Records for the exercise
○ ○ ○ ○ ○

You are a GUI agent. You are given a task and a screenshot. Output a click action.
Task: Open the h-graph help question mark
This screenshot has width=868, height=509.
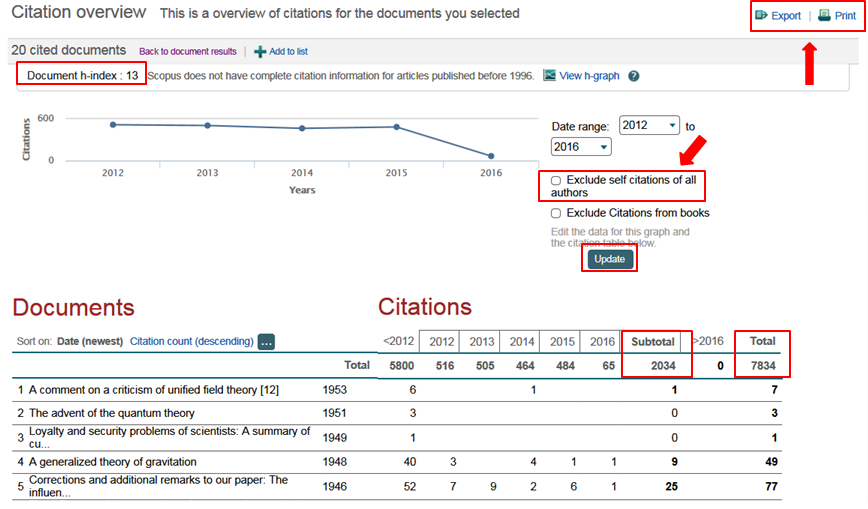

○ ○ ○ ○ ○

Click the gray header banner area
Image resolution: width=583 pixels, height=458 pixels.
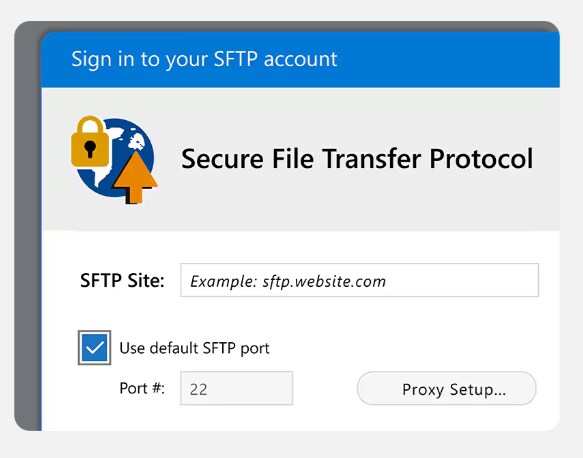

○ ○ ○ ○ ○

Copy out the range of lines above starting at the line with "You are a GUI" and ending at the line with "This screenshot has width=868, height=509.", exactly and including both.

Solution
You are a GUI agent. You are given a task and a screenshot. Output a click action.
Task: Open the h-graph help question mark
This screenshot has width=868, height=509.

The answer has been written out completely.